Дурака-то я валяю, да не на их манер. Сегодня вечером, например, я совершил такое, что редко кому удавалось. Играть в покер я не пошел: ясно было, что продуюсь. Я нацепил кошки, прихватил веревки и одолел самый высокий пик Памира. Внимательнейшим образом я выбирал, куда поставить ногу, и поздравил себя с умением рассчитывать. Предприятие, без сомнения, было рискованное. Солнце, распластавшее свою огненную гриву по вершинам, потихоньку сползало за край света.

В дверь постучали. Я бросился открывать. «Марчел Якоб! — вырвалось у меня после небольшой заминки. — Вот и новые лица». — «Тихо, тихо, — сказал он, ущипнув меня за руку. — У тебя никого?» — «Как видишь!» — «Тогда давай начистоту. Я спешу и рассчитываю на тебя». Марчел, казалось, был чем-то напуган, он с трудом перевел дыхание, плюхнулся ко мне на кровать и закурил что-то вроде сигареты. «Я знаю, ты славный малый. Найдется у тебя какое-нибудь тряпье, ну там брюки, ботинки, кеды?» — «Все может быть». — «Видишь ли — только, черт тебя дери, никому ни слова, — я сбежал. Я — дезертир», — произнес он трагически, разом объяснив мне свое положение. И рассказал, что работал на военизированном заводе, что немцы его ищут… «Гляди, как я одет… Меня сразу же могут схватить — и к стенке. Мне надо что-нибудь гражданское. Только быстро!»

Он всегда был видным парнем. На три года старше меня, грудь колесом, одни мускулы. Мы росли на одной улице, и он был заводилой самых увлекательных игр. Несколько лет тому назад его вместе с Нуку Воронкой задержала полиция, когда они отправились исследовать Африку. Они учились тогда в пятом, и их исключили без права поступления в какие-либо школы.

Я смотрел на него, и мне хотелось видеть в нем, теперешнем, крупицу величия отлученного от alma mater. Марчел выглядел жалко. Глаза запали, на лице глубокие морщины. Худющий, немытые волосы, как ком пакли. Но глаза иногда вспыхивали, и тогда было видно, как глубоко он запрятал себя и как ему горько. Мне хотелось всмотреться в него получше, но я боялся его обидеть. На нем был грубый солдатский френч, вылинявший от дождей и пропитавшийся угольной пылью. Брюки клеш с какого-то моряка, вместо ботинок старые туфли, обвязанные шнурками, и обрывки солдатских обмоток. Чучело чучелом.

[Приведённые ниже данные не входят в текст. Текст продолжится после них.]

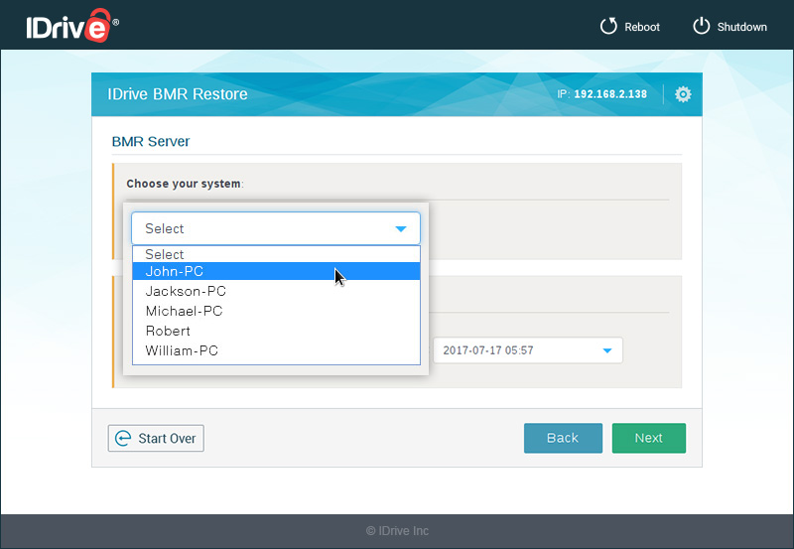
Task: Choose John-PC from the system list
Action: (175, 271)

Чтобы не усугублять неловкости и избавиться от ощущения, что в доме под видом давнего приятеля какой-то незнакомец, я побежал в кладовку и принес старую отцовскую одежду. «Великолепно! Ты настоящий друг!» — «Я тебя одел, дружок, с головы до самых ног!» — пропел я, подбрасывая фетровую шляпу. «Нет, я серьезно. Как влитое», — сказал он. «То, что получше, хранится у тестя», — откликнулся я.

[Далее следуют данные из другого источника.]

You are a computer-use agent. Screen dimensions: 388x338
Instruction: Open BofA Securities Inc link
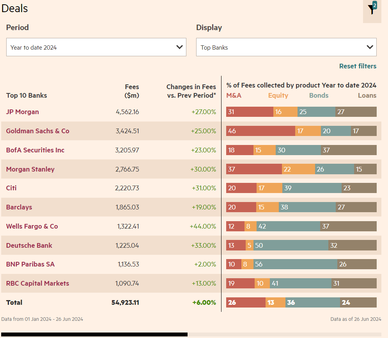(35, 150)
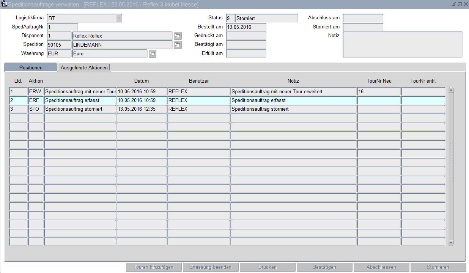Restore the Speditionsaufträge window using the title bar icon
Screen dimensions: 469x273
pyautogui.click(x=460, y=4)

Мы рассмеялись, но нам было невесело. Он быстро переоделся. Обул рабочие, на резиновом ходу башмаки отца. «У дезертира, как видишь, и сороковой размер сходит за сорок третий. Нет времени даже у колонки ополоснуться. Ну ничего, Яломица у истока чище, чем здесь».

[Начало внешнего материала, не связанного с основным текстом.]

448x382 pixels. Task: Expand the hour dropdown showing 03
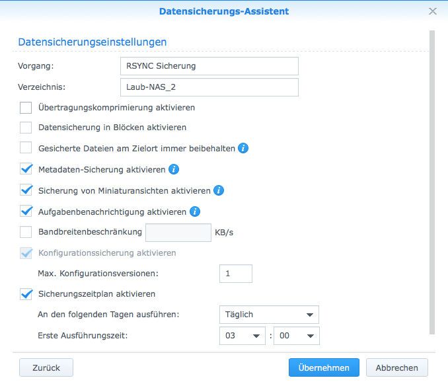click(242, 336)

Я не очень понял, что он хотел сказать, но мне стало как-то не по себе из-за дезертирства и еще из-за чего-то, о чем комиссар Стэнеску имеет самое определенное мнение. Что до разговоров, то поначалу говорил только я: рассказал, каким чудом школа закрылась раньше обычного, как обстоит дело с бомбежками, как точно я высчитываю время налетов. Рассказал о своих географических изысканиях и на закуску произнес похвальное слово каше, питаясь которой мир стал бы лучше. «Ячневая, говоришь? Я сожрал ее целый вагон. Хорошо, что напомнил». И он высыпал на газету из холщовой сумки килограмма два крупы, золотой крупы, серебряной. Вместе с блестящими зернышками из сумки вывалились две чудесные гранаты. «Суп без приправы не суп, — сказал Марчел с улыбкой, — возьми и их. Увидишь, какой супчик сварит тебе из этих штучек твоя мамуля. Спрячь, и чтобы ни одна живая душа не знала!»